WikiLeaks is at it again. This time around they have published documents that reveal some of the hacking tools that the CIA use. The latest dossier by the whistleblowers shows how the CIA has been infiltrating air-grabbed computers – machines by using a Brutal Kangaroo program. Such machines hold sensitive information, and they are therefore isolated physically from other computers making them incapable of connecting to unsecured networks or other computers.
In the past technocrats have thought that #Air - grabbed computers are the safest machines and not prone to hacking.
Individuals and organisations that work with classified materials have opted for these computers because of the maximum amount of protection they offered.
After the leaked dossier on how the brutal kangaroo program is able to attack such computers, the belief now becomes but a myth.
How the Brutal Kangaroo program works
Since Air-grabbed machines are not connected to the internet, USB thumb drives and other removable devices are the only methods used to transfer data to and from the machines. The data available on the machines is copied to be viewed by the users, but only within the restrictions of a private network.
According to the CIA, the Brutal kangaroo has many components. One of its components is Shattered Assurance, which is a server tool able to utilize the drifting malware deadline giving it the ability to infect any USB drives plugged into the machine.
A drifting deadline is simply a tool that can infect a machine when you insert a Usb Thumb Drive. Most malware is activated by clicking on it, but for a Drifting Deadline, you only have to view it in Windows Explorer for it to be passed to the machine viewing it.
++++++
:: BRIEF A ::
Translate into Spanish this sentence from the article on the CIA's Brutal Kangaroo program: "Individuals and organisations that work with classified materials have opted for these computers because of the maximum amount of protection they offered."
:: BRIEF B ::
Carry on the article about the CIA's Brutal Kangaroo program from its last sentence.
++++++
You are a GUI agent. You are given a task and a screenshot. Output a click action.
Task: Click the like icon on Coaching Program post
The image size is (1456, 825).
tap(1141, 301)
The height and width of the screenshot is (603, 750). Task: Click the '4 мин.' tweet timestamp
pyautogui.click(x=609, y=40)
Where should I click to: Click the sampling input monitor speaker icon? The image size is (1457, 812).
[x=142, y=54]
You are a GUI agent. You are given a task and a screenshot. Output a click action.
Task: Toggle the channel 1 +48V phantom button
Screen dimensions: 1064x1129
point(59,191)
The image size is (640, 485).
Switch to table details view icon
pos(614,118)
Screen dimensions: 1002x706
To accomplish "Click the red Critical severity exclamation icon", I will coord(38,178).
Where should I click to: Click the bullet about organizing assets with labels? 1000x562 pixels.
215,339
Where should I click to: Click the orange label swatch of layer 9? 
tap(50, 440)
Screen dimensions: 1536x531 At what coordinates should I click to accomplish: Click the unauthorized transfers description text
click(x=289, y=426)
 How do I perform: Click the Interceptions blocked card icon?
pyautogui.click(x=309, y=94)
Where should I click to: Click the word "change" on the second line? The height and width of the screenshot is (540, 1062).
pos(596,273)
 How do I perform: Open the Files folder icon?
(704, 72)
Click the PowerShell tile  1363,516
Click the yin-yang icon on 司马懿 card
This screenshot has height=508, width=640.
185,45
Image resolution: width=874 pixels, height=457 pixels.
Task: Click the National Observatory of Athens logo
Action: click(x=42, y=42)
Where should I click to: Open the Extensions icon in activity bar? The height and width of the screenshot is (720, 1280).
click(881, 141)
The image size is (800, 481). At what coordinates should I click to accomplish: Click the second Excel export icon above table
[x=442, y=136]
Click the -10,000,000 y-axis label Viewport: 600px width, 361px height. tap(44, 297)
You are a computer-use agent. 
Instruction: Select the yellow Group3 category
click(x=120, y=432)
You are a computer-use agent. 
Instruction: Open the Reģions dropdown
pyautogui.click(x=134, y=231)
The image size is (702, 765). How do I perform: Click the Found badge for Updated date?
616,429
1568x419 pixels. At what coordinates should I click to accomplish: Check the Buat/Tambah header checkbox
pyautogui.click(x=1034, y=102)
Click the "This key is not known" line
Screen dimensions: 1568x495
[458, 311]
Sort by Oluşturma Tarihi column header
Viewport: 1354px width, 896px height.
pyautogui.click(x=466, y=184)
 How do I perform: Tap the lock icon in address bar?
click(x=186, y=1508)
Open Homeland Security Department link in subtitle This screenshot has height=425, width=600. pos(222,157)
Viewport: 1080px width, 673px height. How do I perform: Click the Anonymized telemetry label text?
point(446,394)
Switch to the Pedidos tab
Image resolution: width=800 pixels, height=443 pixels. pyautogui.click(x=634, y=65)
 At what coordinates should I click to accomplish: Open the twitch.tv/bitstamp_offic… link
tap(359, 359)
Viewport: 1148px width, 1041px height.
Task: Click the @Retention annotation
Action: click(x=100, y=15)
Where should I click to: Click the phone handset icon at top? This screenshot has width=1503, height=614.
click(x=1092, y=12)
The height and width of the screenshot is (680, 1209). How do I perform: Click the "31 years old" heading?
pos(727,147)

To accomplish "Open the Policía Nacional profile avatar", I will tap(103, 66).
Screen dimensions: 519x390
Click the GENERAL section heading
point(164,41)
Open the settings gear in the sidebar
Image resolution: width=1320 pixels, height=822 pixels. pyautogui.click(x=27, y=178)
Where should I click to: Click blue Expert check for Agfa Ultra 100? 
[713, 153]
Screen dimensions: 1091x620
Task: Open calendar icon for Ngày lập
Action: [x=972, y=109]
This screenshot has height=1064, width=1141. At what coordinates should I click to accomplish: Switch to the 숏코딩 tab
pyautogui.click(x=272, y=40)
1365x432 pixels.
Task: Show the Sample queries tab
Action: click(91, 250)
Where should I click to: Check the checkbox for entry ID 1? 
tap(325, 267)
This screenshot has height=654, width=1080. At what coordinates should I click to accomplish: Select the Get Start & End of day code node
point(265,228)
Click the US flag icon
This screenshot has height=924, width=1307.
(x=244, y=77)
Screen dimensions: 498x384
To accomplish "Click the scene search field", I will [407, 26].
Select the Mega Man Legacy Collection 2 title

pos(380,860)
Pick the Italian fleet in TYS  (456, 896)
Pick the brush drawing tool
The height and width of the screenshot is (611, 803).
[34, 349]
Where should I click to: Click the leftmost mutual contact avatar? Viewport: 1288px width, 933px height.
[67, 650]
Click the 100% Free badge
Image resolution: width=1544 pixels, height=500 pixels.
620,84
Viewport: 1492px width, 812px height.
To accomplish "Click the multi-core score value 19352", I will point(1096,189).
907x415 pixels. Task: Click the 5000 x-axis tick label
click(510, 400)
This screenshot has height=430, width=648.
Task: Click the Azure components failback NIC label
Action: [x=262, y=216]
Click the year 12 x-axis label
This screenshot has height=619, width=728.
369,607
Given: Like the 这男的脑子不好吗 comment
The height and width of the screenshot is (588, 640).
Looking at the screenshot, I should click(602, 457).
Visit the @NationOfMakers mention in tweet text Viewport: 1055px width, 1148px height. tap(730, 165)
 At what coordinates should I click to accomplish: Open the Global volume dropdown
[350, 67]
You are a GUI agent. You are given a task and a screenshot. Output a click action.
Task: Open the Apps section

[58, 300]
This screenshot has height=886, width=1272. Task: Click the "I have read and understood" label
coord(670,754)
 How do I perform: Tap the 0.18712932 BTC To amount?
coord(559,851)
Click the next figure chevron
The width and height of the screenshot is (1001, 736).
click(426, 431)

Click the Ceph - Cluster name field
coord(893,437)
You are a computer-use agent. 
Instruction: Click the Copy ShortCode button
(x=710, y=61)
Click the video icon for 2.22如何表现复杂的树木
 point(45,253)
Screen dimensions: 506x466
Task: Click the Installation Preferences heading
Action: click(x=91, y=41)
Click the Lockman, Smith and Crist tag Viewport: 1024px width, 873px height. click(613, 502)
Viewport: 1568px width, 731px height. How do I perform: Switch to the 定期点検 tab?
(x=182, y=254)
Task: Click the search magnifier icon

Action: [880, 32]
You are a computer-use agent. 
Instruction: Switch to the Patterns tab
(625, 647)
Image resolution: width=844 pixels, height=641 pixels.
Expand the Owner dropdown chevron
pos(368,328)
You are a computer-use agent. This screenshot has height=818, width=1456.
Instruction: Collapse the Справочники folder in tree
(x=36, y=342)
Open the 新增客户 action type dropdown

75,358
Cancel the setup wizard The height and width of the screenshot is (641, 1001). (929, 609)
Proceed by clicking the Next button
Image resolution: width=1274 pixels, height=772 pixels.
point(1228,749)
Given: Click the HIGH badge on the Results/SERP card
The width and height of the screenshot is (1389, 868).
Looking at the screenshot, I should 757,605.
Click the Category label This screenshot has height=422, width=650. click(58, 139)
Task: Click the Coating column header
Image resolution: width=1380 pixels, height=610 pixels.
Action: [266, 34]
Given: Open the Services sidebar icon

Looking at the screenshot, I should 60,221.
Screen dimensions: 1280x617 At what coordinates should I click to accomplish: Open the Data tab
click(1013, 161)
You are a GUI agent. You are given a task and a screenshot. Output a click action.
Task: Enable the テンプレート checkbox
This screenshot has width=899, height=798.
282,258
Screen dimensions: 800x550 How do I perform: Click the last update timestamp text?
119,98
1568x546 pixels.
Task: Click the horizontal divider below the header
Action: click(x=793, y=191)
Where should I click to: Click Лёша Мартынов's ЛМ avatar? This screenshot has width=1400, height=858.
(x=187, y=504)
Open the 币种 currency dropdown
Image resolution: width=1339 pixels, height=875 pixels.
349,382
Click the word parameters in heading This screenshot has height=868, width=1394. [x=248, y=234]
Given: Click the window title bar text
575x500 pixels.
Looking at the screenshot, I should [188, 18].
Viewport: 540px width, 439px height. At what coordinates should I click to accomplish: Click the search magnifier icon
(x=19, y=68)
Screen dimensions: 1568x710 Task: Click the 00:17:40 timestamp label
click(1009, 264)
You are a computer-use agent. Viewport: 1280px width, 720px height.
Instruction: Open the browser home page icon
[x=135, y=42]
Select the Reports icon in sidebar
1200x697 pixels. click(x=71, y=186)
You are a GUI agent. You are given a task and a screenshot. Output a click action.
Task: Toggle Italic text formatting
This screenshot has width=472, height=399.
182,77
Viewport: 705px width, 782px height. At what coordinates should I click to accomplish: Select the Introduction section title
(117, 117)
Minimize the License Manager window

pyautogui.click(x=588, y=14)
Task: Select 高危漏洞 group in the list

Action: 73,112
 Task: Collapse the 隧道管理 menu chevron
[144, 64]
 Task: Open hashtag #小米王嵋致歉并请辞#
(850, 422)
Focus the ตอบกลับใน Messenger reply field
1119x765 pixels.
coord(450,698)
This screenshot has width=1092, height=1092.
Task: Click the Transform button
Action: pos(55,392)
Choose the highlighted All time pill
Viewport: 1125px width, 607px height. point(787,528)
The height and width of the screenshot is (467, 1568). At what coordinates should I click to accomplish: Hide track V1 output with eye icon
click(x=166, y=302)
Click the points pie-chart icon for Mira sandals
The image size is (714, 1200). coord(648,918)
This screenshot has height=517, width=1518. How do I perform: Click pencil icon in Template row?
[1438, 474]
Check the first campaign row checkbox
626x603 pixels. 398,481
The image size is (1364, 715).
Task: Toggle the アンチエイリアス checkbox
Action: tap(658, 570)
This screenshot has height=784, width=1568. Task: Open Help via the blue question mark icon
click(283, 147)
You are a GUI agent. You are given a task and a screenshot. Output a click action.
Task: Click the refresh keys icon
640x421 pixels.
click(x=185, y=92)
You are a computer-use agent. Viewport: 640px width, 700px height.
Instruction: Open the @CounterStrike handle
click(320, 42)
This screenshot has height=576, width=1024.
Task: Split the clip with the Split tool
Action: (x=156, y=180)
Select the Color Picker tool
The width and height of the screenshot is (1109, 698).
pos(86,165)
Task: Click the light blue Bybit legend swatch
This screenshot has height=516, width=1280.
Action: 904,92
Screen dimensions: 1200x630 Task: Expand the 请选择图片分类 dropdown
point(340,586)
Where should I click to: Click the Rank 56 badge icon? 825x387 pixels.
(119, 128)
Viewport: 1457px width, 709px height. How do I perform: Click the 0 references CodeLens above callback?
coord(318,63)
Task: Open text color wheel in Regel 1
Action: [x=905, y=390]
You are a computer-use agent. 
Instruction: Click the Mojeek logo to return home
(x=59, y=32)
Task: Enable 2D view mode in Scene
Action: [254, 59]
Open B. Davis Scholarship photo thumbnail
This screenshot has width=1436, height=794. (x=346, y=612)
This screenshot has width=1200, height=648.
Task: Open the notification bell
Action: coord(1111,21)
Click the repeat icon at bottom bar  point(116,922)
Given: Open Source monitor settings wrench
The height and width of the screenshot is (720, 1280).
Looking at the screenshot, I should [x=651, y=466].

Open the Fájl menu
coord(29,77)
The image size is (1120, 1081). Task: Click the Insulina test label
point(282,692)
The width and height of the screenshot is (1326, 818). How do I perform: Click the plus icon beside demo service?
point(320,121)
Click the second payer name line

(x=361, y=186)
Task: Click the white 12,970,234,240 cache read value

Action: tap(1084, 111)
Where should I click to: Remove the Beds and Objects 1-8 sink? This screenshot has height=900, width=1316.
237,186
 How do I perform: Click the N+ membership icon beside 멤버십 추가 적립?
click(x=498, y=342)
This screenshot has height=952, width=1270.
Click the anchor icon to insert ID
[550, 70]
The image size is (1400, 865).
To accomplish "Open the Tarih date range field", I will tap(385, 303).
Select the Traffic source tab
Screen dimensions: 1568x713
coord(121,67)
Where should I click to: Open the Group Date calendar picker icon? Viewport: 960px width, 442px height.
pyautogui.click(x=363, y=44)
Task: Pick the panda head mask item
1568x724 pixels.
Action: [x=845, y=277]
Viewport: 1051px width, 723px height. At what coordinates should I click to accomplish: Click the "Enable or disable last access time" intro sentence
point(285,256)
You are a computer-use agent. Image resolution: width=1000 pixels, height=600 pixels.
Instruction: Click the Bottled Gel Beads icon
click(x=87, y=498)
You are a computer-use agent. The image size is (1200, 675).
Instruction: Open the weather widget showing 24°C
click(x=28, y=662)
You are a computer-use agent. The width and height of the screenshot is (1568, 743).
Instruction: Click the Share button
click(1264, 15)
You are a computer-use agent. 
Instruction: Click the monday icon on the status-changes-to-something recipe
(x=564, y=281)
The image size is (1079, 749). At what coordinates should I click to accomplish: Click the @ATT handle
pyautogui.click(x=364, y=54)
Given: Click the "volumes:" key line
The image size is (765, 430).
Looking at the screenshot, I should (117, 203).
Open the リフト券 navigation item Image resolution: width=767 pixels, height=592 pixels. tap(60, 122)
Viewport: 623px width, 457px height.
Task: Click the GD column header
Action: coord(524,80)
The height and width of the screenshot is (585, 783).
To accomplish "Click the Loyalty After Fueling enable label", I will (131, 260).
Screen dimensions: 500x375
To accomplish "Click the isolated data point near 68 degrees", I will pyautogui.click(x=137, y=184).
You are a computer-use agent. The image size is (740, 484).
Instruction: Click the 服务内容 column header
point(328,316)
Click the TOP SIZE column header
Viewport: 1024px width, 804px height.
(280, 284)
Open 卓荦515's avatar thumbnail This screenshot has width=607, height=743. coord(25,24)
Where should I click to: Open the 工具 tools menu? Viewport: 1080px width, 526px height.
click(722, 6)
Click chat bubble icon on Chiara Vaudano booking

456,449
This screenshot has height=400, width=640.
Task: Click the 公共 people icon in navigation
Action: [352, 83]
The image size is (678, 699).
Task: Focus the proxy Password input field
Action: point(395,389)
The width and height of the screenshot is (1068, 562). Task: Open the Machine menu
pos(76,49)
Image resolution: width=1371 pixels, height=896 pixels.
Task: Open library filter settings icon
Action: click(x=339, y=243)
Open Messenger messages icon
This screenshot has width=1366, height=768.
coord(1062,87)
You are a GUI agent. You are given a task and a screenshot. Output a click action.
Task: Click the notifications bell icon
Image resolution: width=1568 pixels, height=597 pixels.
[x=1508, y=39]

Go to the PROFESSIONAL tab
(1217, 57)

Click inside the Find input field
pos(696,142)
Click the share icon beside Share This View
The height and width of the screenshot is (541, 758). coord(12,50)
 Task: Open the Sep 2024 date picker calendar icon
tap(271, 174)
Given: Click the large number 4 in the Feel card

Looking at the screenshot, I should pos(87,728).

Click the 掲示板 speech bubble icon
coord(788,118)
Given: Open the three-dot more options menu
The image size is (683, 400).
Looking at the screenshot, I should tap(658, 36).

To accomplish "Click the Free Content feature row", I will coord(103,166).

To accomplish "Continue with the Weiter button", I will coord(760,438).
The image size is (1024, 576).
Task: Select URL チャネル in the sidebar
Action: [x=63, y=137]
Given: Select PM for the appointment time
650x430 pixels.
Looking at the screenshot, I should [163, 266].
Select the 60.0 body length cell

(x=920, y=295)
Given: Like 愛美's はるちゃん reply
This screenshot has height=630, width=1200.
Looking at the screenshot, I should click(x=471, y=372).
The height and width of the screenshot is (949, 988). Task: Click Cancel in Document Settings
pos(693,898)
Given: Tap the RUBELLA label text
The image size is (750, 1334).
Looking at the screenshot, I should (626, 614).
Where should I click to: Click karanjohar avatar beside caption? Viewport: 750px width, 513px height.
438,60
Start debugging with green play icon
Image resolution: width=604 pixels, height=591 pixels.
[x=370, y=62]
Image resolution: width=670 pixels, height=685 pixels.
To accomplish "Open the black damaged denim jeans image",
++++++
:: EXPECTED ANSWER A ::
Las personas y organizaciones que trabajan con materiales clasificados han optado por estos ordenadores debido al máximo nivel de protección que ofrecían.

:: EXPECTED ANSWER B ::
The infected computer becomes the primary host, and the program uses it as an infection hub.
Anytime a user inserts a USB drive into the primary host, it becomes infected with the malware, which is different from the one that infected the host computer. If the second user takes the USB thumb drive to another computer, the computer will as well be infected by the second-stage malware.
There is also some good news. Several antivirus programs are able to detect Brutal kangaroo malware.
The list includes Bitdefender, Avira, Symantec and Rising Antivirus. Microsoft has also released security updates this month that is able to protect against the program.
More CIA hacking News yet to come from vault 7
So far, the Brutal Kangaroo is the 12th release from the vault 7 projects. The majority of the files being released are connected to cyber-attacks tools that were developed or used by the CIA. The files show the capability that the CIA is able to perform towards electronic surveillance and cyber warfare. Julian Assange claims that all these files being released are authentic and he gets them from the US Central Intelligence Agency.